**PROBLEM TO SOLVE**
Pictures must not appear; the answer is exactly the lines from the one that holds "Instruction: Navigate forward" through the end of the material.

--*--

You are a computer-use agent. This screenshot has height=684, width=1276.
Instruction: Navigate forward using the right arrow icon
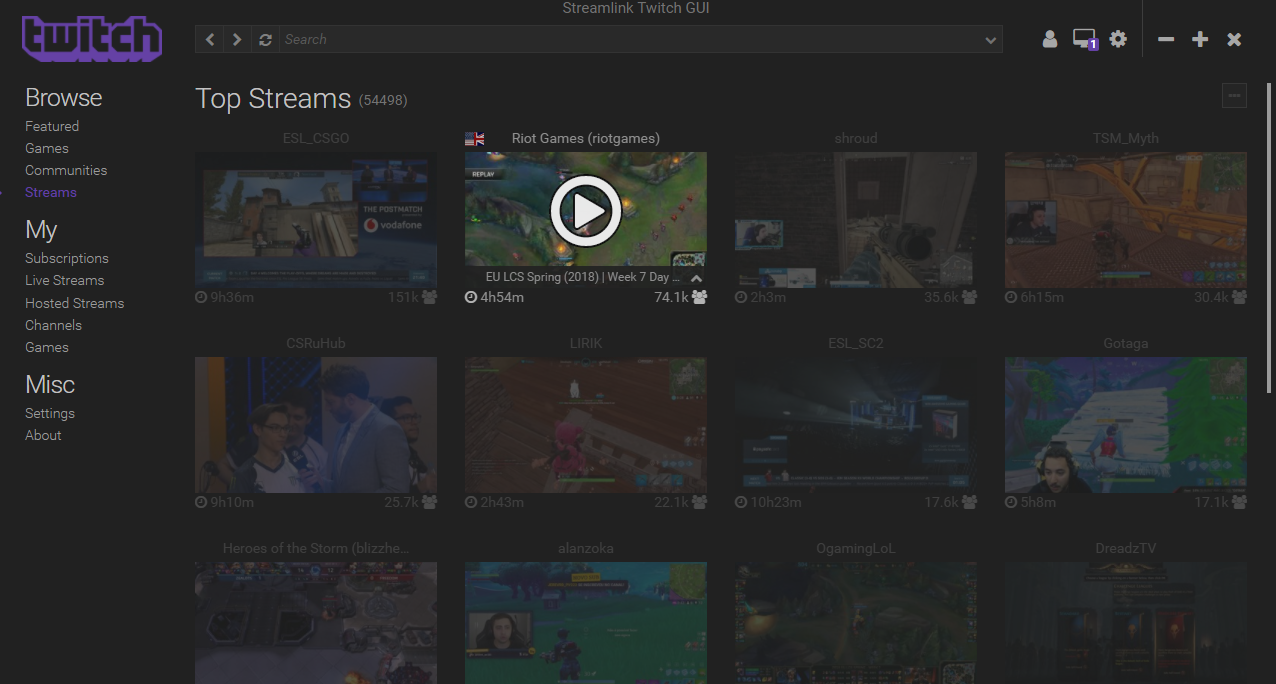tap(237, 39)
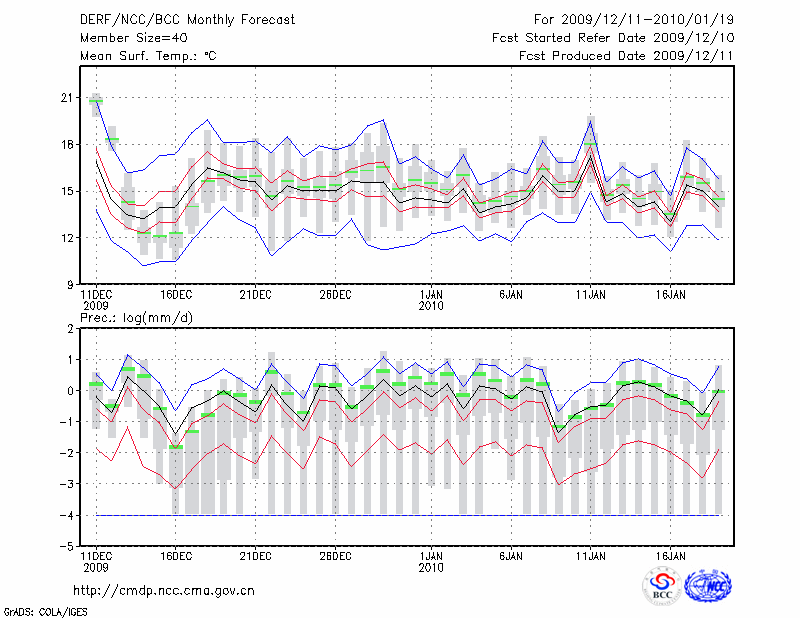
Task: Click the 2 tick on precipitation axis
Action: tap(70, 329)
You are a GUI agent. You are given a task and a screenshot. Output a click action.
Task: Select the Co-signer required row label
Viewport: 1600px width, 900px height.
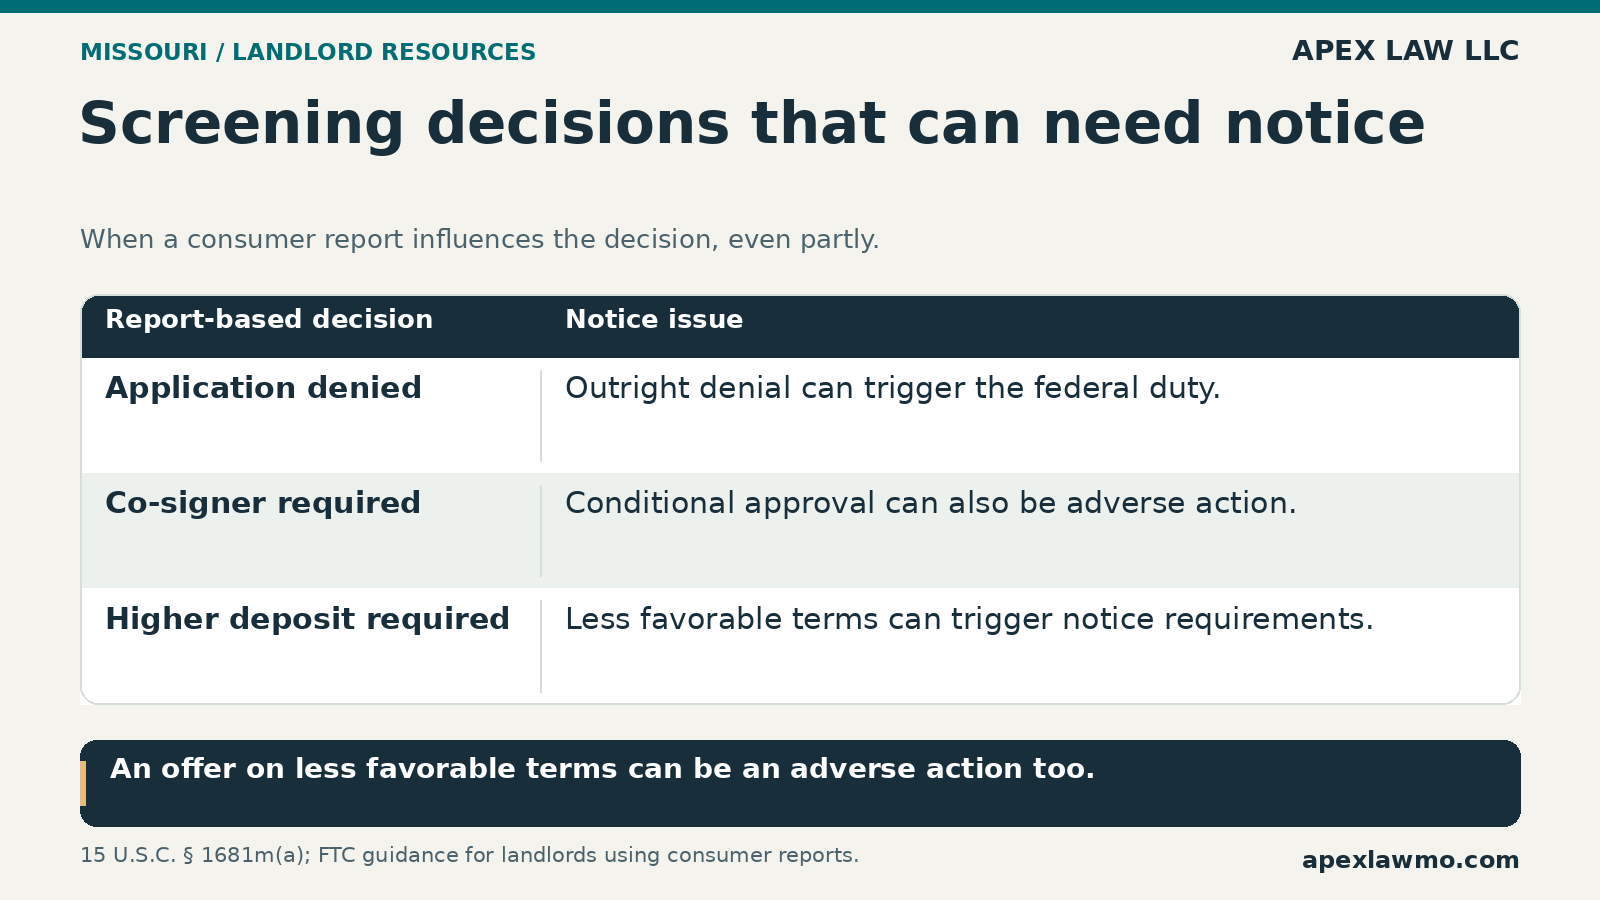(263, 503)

--*--

**WRITTEN SOLUTION**
Instruction: Navigate forward using the right arrow icon
tap(237, 39)
Task: Click the 2 tick on precipitation axis
Action: tap(70, 329)
You are a GUI agent. You are given a task and a screenshot. Output a click action.
Task: Select the Co-signer required row label
Viewport: 1600px width, 900px height.
(263, 503)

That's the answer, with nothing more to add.